SIB will also continue to provide a series of webinars and articles to help its brokers navigate the current economic and political landscape.

Moreover, Hancock believes in the importance of investing in the future. As part of its efforts to bring fresh talent to the profession, SIB will take more significant steps to ensure that available opportunities such as apprenticeships are taken advantage of.

“We must do more to make insurance a more accessible degree-course, and to increase the availability and awareness of insurance apprenticeships, which are both excellent routes into our profession,” Hancock said. “There are many impressive apprenticeship training providers, and in my firm, we’ve benefitted firsthand with two of our valued team following this path into broking.”

Among these programs is the Aspire apprenticeship, launched by the Chartered Insurance Institute (CII) in 2017. CII has trained over 500 firms with the skills needed to be a fully qualified financial adviser or insurance professional.

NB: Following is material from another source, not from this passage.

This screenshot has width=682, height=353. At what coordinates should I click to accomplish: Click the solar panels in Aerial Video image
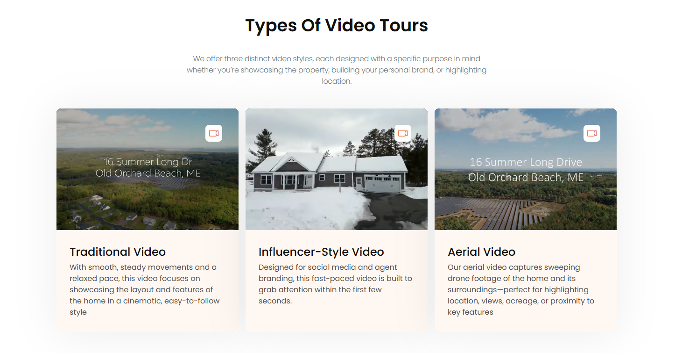point(495,213)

Gill White, chief customer officer of CII, shared Hancock’s sentiments, saying a more proactive approach is necessary to elevate the broker scene in the years to come.

“It is vital we all help young people understand the breadth and diversity of careers available to them in our profession, and where talent is at a premium, we must reach out proactively,” White said. “Enabling younger people to gain both a standard qualification, like a degree alongside professional qualifications, increases their capabilities and sets them up for more immediate workplace success.”